• Exercise aim
Present the records below as a Markdown table with the columns Row and Entry. Number each non-blank line in order and leave out blank lines.

• Data provided

==================================================

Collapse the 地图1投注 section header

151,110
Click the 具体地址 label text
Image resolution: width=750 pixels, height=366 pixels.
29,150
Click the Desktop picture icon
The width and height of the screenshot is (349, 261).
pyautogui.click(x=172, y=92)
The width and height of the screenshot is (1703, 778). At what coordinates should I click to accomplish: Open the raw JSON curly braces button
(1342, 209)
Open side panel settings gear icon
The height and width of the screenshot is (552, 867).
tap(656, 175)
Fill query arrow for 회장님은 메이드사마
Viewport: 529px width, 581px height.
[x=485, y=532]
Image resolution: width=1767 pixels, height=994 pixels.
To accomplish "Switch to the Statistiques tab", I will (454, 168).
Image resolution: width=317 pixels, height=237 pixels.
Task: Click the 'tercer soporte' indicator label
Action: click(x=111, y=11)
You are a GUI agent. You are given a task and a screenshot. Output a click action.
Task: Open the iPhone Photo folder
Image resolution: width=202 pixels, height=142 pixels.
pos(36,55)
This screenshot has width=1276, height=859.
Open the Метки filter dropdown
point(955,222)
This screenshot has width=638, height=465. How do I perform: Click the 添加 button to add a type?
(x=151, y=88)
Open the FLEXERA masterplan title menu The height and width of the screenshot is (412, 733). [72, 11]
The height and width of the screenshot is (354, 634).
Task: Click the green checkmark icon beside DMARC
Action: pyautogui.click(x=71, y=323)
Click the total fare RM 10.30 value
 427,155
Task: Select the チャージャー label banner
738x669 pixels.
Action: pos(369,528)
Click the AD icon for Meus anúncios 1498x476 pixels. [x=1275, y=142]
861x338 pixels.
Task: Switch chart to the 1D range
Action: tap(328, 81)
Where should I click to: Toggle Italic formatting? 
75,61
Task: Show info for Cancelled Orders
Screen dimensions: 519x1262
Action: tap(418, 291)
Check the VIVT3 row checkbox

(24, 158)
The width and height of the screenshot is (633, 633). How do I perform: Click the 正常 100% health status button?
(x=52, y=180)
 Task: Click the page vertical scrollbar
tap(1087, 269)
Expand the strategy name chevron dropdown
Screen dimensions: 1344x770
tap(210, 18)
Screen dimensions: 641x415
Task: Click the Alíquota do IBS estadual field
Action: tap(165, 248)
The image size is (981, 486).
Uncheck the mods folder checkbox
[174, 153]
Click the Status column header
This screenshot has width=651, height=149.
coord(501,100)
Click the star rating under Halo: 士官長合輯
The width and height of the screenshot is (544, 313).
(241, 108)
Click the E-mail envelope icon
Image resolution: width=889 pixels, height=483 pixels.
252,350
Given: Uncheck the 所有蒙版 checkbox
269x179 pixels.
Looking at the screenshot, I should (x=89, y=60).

==================================================

• Exercise response
| Row | Entry |
|---|---|
| 1 | Collapse the 地图1投注 section header |
| 2 | 151,110 |
| 3 | Click the 具体地址 label text |
| 4 | Image resolution: width=750 pixels, height=366 pixels. |
| 5 | 29,150 |
| 6 | Click the Desktop picture icon |
| 7 | The width and height of the screenshot is (349, 261). |
| 8 | pyautogui.click(x=172, y=92) |
| 9 | The width and height of the screenshot is (1703, 778). At what coordinates should I click to accomplish: Open the raw JSON curly braces button |
| 10 | (1342, 209) |
| 11 | Open side panel settings gear icon |
| 12 | The height and width of the screenshot is (552, 867). |
| 13 | tap(656, 175) |
| 14 | Fill query arrow for 회장님은 메이드사마 |
| 15 | Viewport: 529px width, 581px height. |
| 16 | [x=485, y=532] |
| 17 | Image resolution: width=1767 pixels, height=994 pixels. |
| 18 | To accomplish "Switch to the Statistiques tab", I will (454, 168). |
| 19 | Image resolution: width=317 pixels, height=237 pixels. |
| 20 | Task: Click the 'tercer soporte' indicator label |
| 21 | Action: click(x=111, y=11) |
| 22 | You are a GUI agent. You are given a task and a screenshot. Output a click action. |
| 23 | Task: Open the iPhone Photo folder |
| 24 | Image resolution: width=202 pixels, height=142 pixels. |
| 25 | pos(36,55) |
| 26 | This screenshot has width=1276, height=859. |
| 27 | Open the Метки filter dropdown |
| 28 | point(955,222) |
| 29 | This screenshot has width=638, height=465. How do I perform: Click the 添加 button to add a type? |
| 30 | (x=151, y=88) |
| 31 | Open the FLEXERA masterplan title menu The height and width of the screenshot is (412, 733). [72, 11] |
| 32 | The height and width of the screenshot is (354, 634). |
| 33 | Task: Click the green checkmark icon beside DMARC |
| 34 | Action: pyautogui.click(x=71, y=323) |
| 35 | Click the total fare RM 10.30 value |
| 36 |  427,155 |
| 37 | Task: Select the チャージャー label banner |
| 38 | 738x669 pixels. |
| 39 | Action: pos(369,528) |
| 40 | Click the AD icon for Meus anúncios 1498x476 pixels. [x=1275, y=142] |
| 41 | 861x338 pixels. |
| 42 | Task: Switch chart to the 1D range |
| 43 | Action: tap(328, 81) |
| 44 | Where should I click to: Toggle Italic formatting?  |
| 45 | 75,61 |
| 46 | Task: Show info for Cancelled Orders |
| 47 | Screen dimensions: 519x1262 |
| 48 | Action: tap(418, 291) |
| 49 | Check the VIVT3 row checkbox |
| 50 | (24, 158) |
| 51 | The width and height of the screenshot is (633, 633). How do I perform: Click the 正常 100% health status button? |
| 52 | (x=52, y=180) |
| 53 |  Task: Click the page vertical scrollbar |
| 54 | tap(1087, 269) |
| 55 | Expand the strategy name chevron dropdown |
| 56 | Screen dimensions: 1344x770 |
| 57 | tap(210, 18) |
| 58 | Screen dimensions: 641x415 |
| 59 | Task: Click the Alíquota do IBS estadual field |
| 60 | Action: tap(165, 248) |
| 61 | The image size is (981, 486). |
| 62 | Uncheck the mods folder checkbox |
| 63 | [174, 153] |
| 64 | Click the Status column header |
| 65 | This screenshot has width=651, height=149. |
| 66 | coord(501,100) |
| 67 | Click the star rating under Halo: 士官長合輯 |
| 68 | The width and height of the screenshot is (544, 313). |
| 69 | (241, 108) |
| 70 | Click the E-mail envelope icon |
| 71 | Image resolution: width=889 pixels, height=483 pixels. |
| 72 | 252,350 |
| 73 | Given: Uncheck the 所有蒙版 checkbox |
| 74 | 269x179 pixels. |
| 75 | Looking at the screenshot, I should (x=89, y=60). |